Richter syndrome: A rare complication of chronic lymphocytic leukemia or small lymphocytic lymphoma.

Background: Richter's syndrome (RS) is a rare complication with an unfavorable prognosis, in which chronic lymphocytic leukemia (CLL) or small lymphocytic lymphoma (SLL) transform into a more aggressive type of lymphoma, most commonly into diffuse large B cell lymphoma (DLBCL) or less often into Hodgkin's lymphoma (HL).
Objectives: The objective of this research paper was to present a retrospective analysis of patients with CLL/SLL whose disease transformed into RS.
Material and Methods: The study included 217 patients (100 women and 107 men) with CLL/SLL diagnosed in the years 2006-2015 at the Department of Hematooncology and Bone Marrow Transplantation of the Medical University of Lublin, which transformed into RS. We analyzed clinical, laboratory, immunophenotypic (ZAP-70 and CD38 expression), histopathological, and genetic data (del(17p), del(11q)), which was collected at the time of CLL/SLL diagnosis, and some which was collected at the time of transformation.
Results: Richter's syndrome was diagnosed in 4.6% of all CLL and SLL patients.

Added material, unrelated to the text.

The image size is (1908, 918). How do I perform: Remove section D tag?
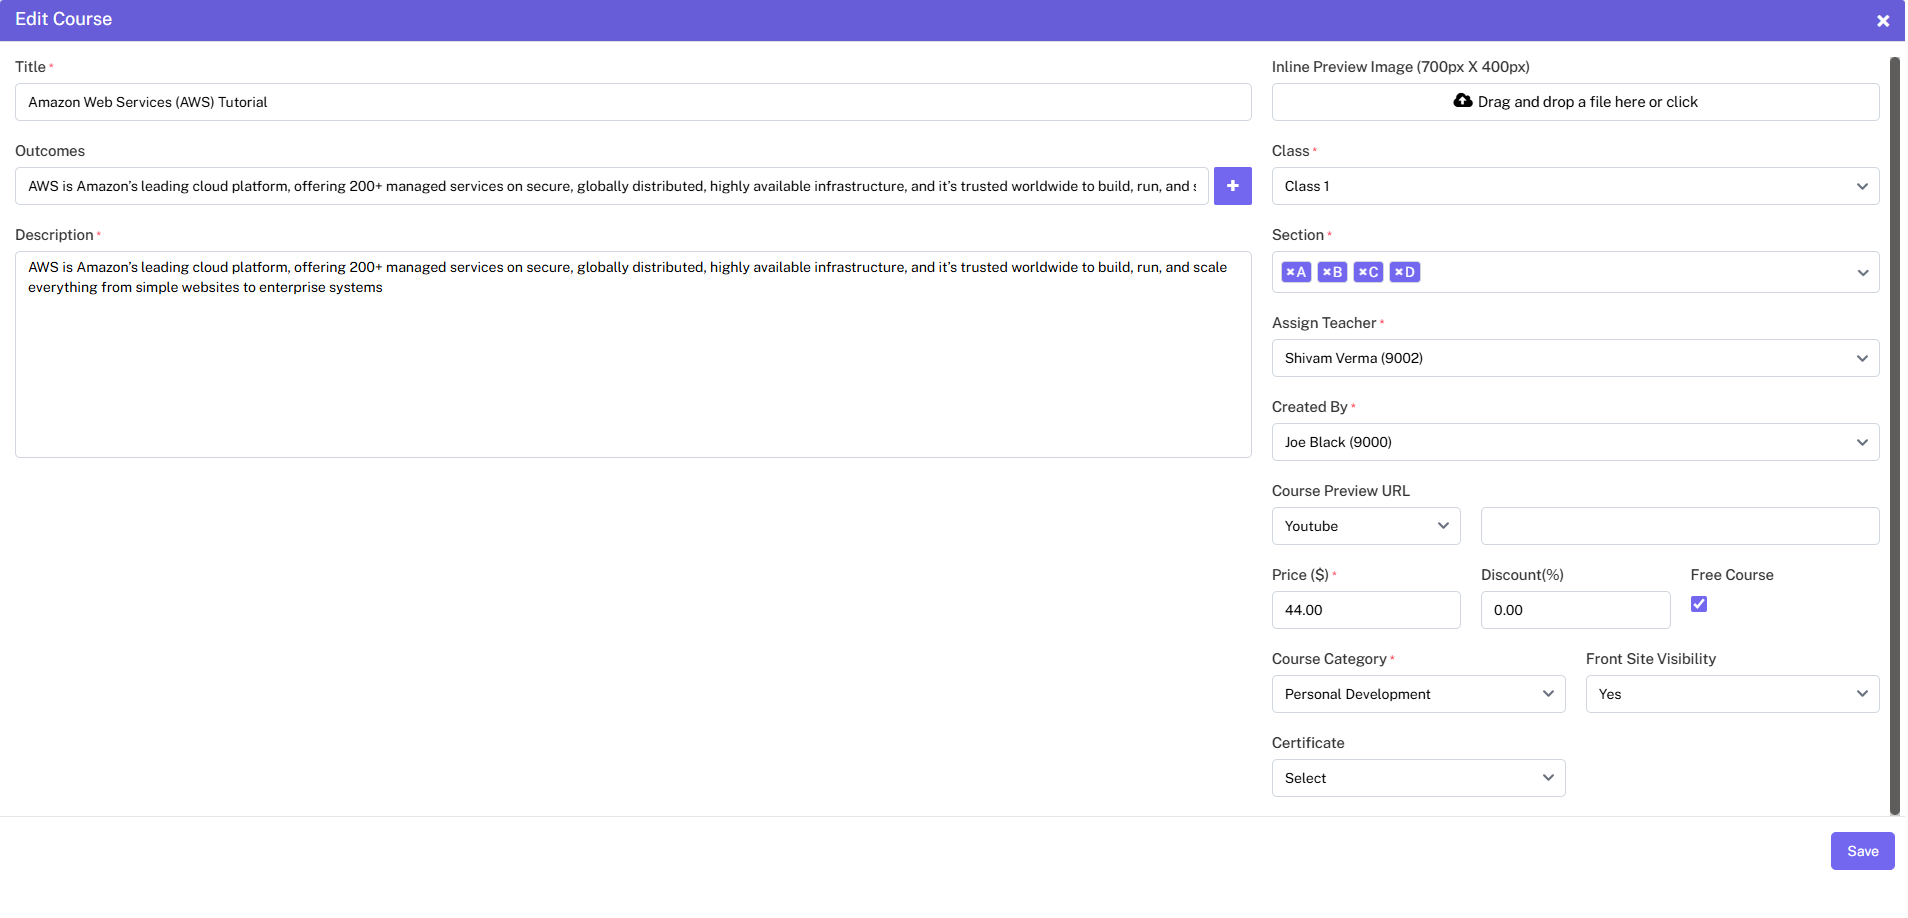tap(1398, 272)
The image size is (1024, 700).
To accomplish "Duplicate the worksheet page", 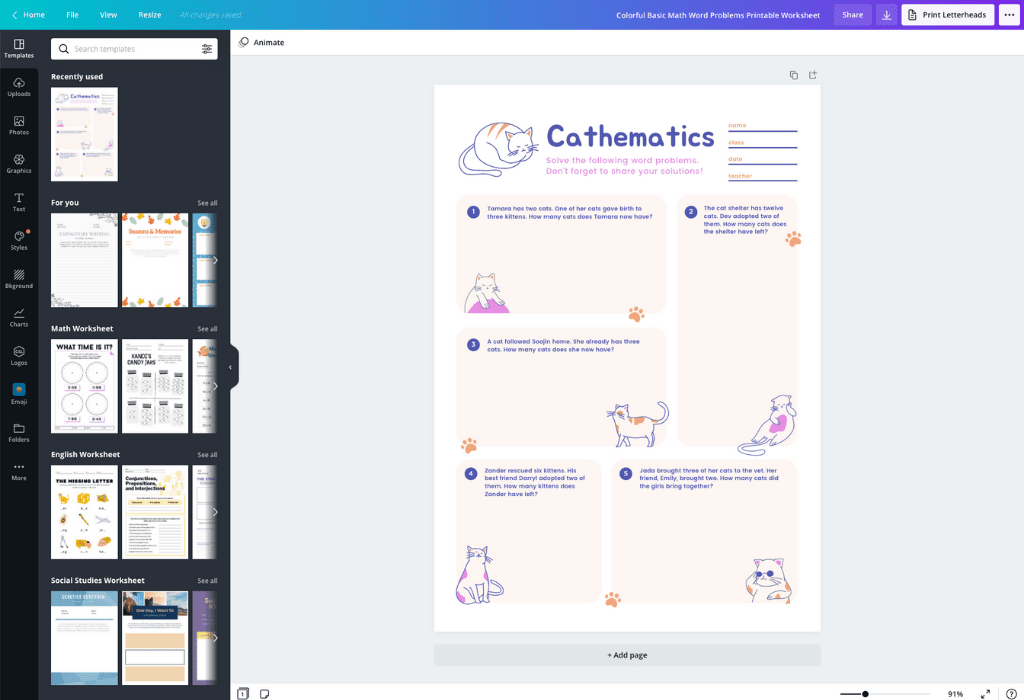I will coord(794,74).
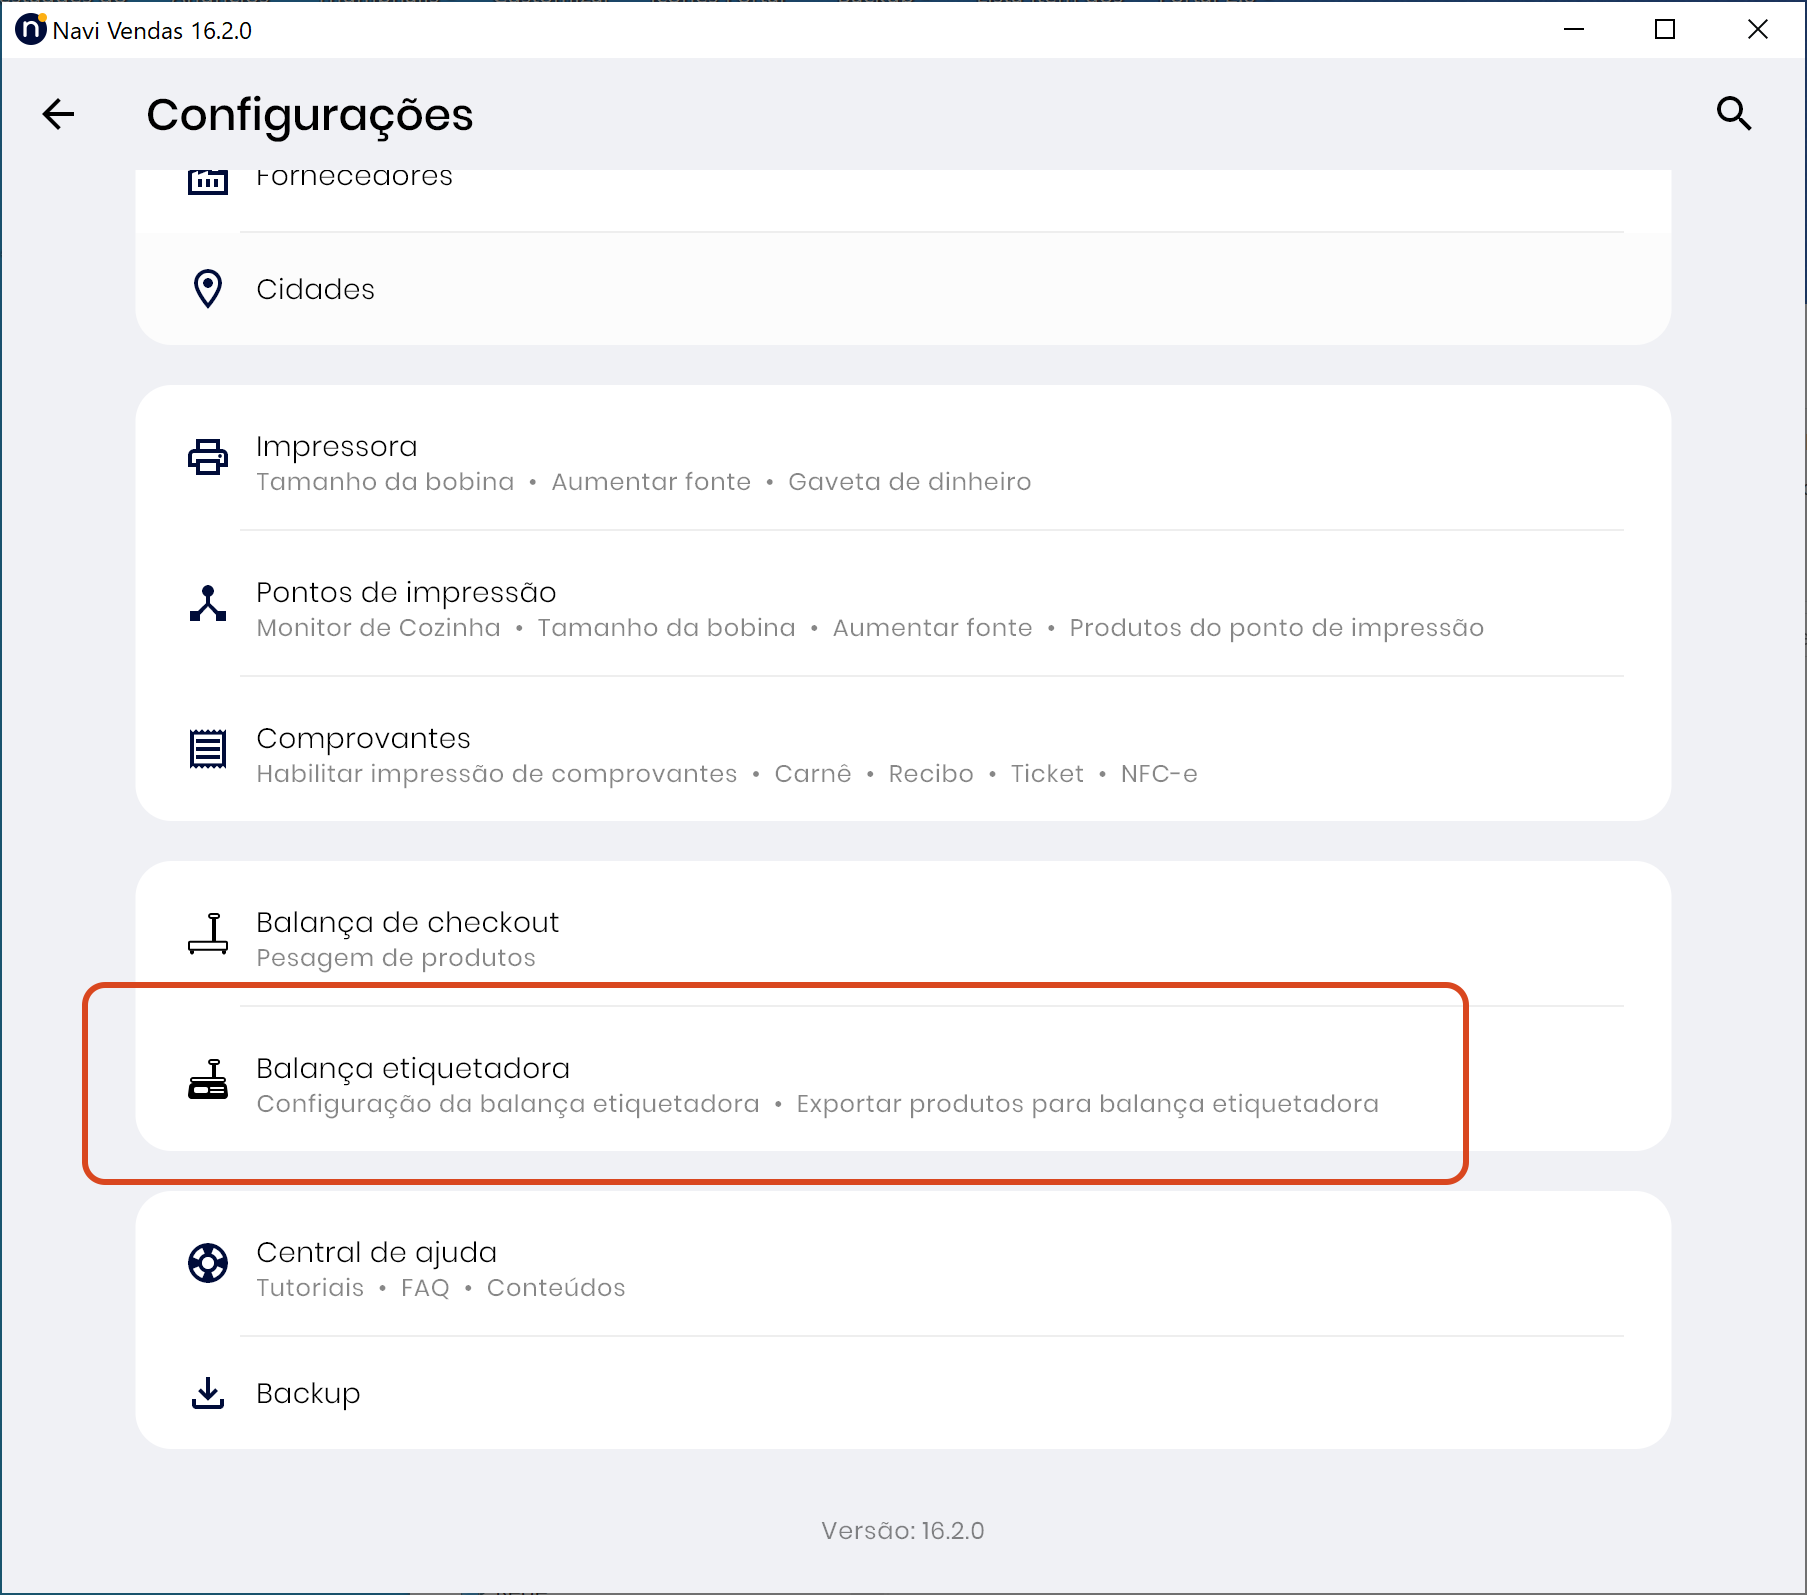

The group of patients with RS consisted of 9 patients with primary CLL and 1 patient with a diagnosis of SLL (8 patients with transformation into DLBCL and 2 patients with transformation into HL). Leukemic lymphocytes showed evidence of peripheral blood lymphocyte membrane expression of ZAP70+/CD38+ (1 patient), of ZAP-70+/CD38- (3 patients), of ZAP-70-/CD38- (1 patient), and of ZAP-70-/CD38+ (5 patients). The deletion of 11q (del(11q)) was documented in 2 patients. In 4 cases, the location of RS was extremely rare (the thyroid gland, liver, skin, bladder, and central nervous system).
Conclusions: Richter's syndrome is a rare, but probable complication of CLL/SLL with an unfavorable prognosis, and it should be taken into account at every stage of the disease, particularly when the course of the disease is aggressive.